Passear pelo campo inglês é encontrar, perdidas na paisagem, casinhas rústicas de paredes cinzentas e janelinhas pintadas de branco. Acolhedoras, elas provocam no viajante uma imediata sensação de intimidade. Imagens encantadoras povoam então a sua memória. Como esquecer aquelas cenas formadas pelas ovelhinhas que, distraidamente, pastam pelos campos? Ou o vôo livre dos pássaros e das borboletas, em espetáculo quase estonteante? O campo inglês é uma terra de fundos silêncios, onde podemos descansar prazerosamente à sombra de árvores centenárias, fincadas no alto das colinas.
E o melhor é que a literatura captou a beleza e a plenitude da vida campestre inglesa. Nutriu-se dela. A ponto de se desenvolver na Inglaterra uma novelística de base pastoril.
Curiosamente, a maior nação exportadora de produtos manufaturados do planeta voltava-se para o mundo rural. Se a revolução Industrial e o domínio dos mares significavam as principais características da economia inglesa, os vilarejos recônditos e a calma dos campos se apresentavam como a marca maior da sua literatura. Ou seja, mais as cidades se tornavam duras, poluídas e superpovoadas, mais a imaginação dos escritores clamava por lugares sossegados para se viver. Os escritores descobriam as verdadeiras fontes da vida: simplicidade, natureza, paz.
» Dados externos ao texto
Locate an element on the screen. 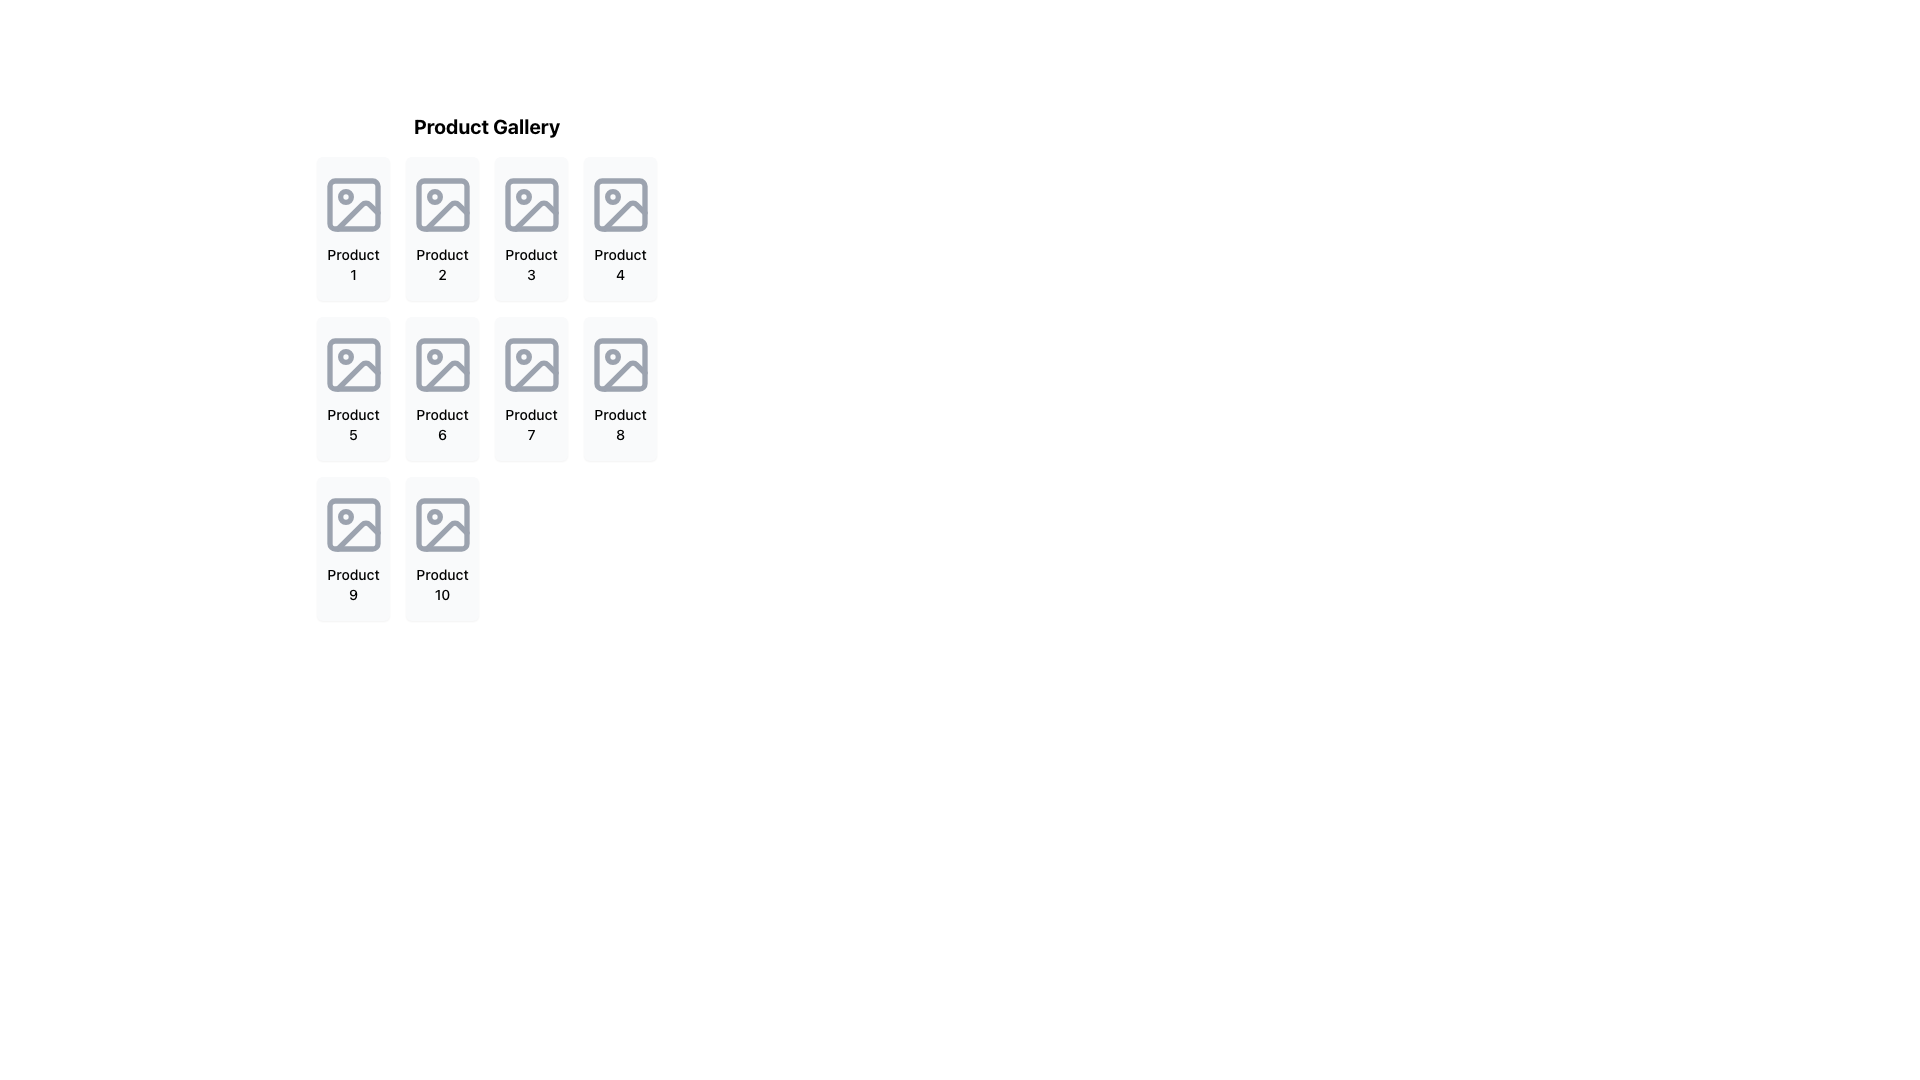  the placeholder icon for 'Product 10', which is centrally located in the fourth row of the grid layout above the label 'Product 10' is located at coordinates (441, 523).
Romances como Tess, de Thomas Hardy, e Razão e sensibilidade, de Jane Austen - para ficarmos apenas nesses dois monumentos da literatura pastoril - nos ensinam que a arte existe para tornar nossas vidas efetivamente aprazíveis e serenas. As mudanças que desejamos por vezes operar no mundo real, nós as realizamos inicialmente na literatura e na arte. O imaginário sempre dá o primeiro passo para a transformação do mundo. Assim penso.
É que os livros, como os lírios dos campos, só podem ser livres.
Ivan Alves Filho, historiador e jornalista.